THE TASK:
Your reply should contain nothing except the lines from the one with "Click the 'Serial number: 1' line" through the end of the listing below, reproduced exactly and stripped of pictures.

MATERIAL PROVIDED:
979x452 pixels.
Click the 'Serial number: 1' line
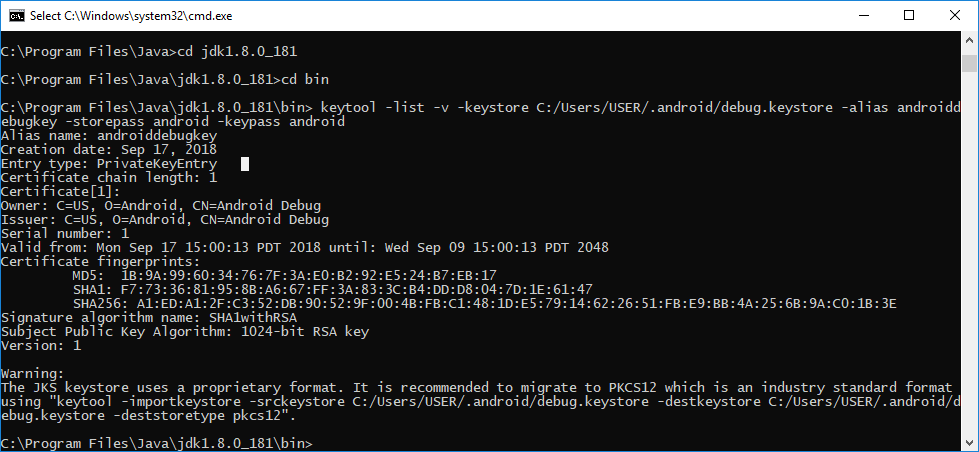(x=65, y=233)
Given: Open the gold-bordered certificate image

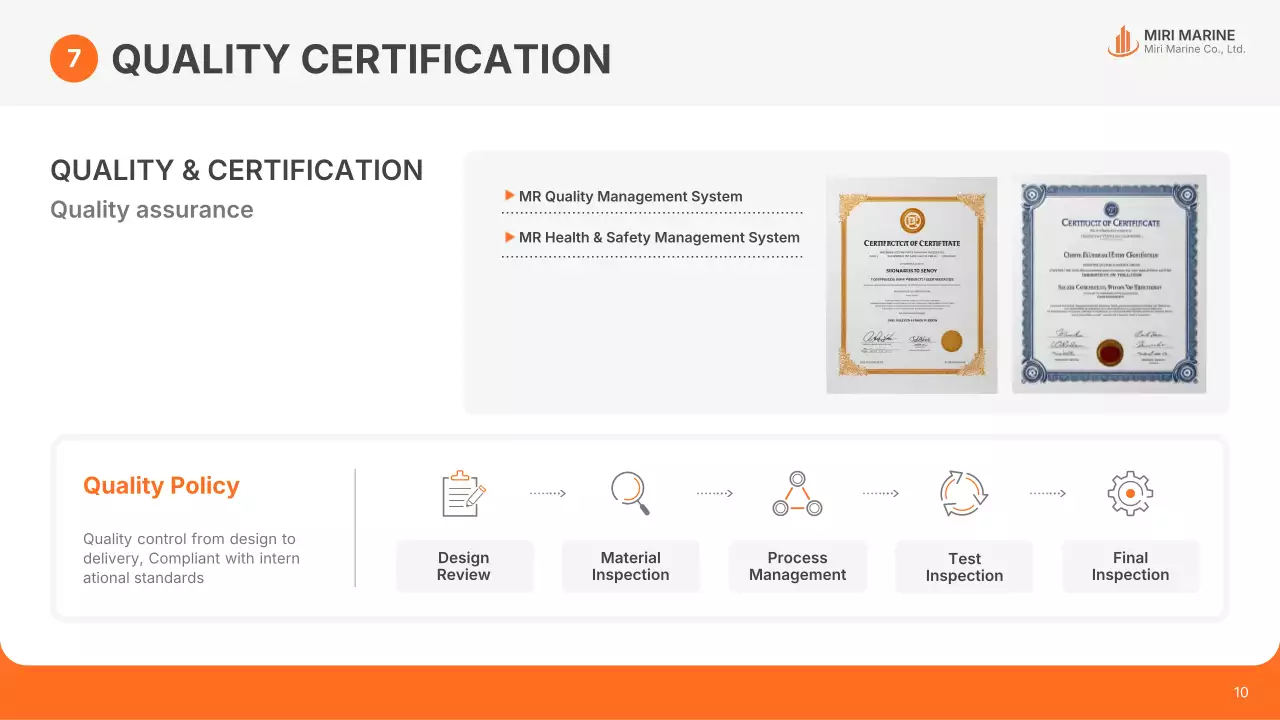Looking at the screenshot, I should (911, 284).
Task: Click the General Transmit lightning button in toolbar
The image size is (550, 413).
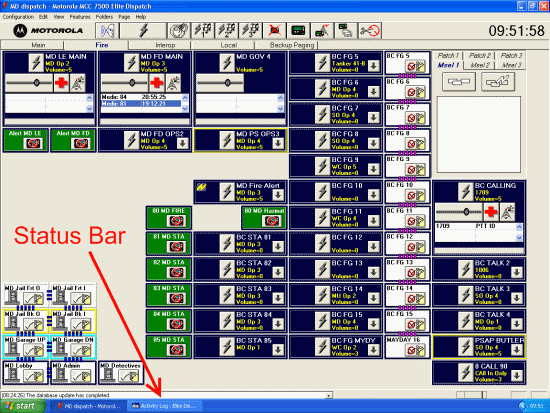Action: click(x=143, y=31)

SOLVED EXERCISE:
Click the 'Serial number: 1' line
(x=65, y=233)
Given: Open the gold-bordered certificate image

Looking at the screenshot, I should (911, 284).
Task: Click the General Transmit lightning button in toolbar
The image size is (550, 413).
Action: click(x=143, y=31)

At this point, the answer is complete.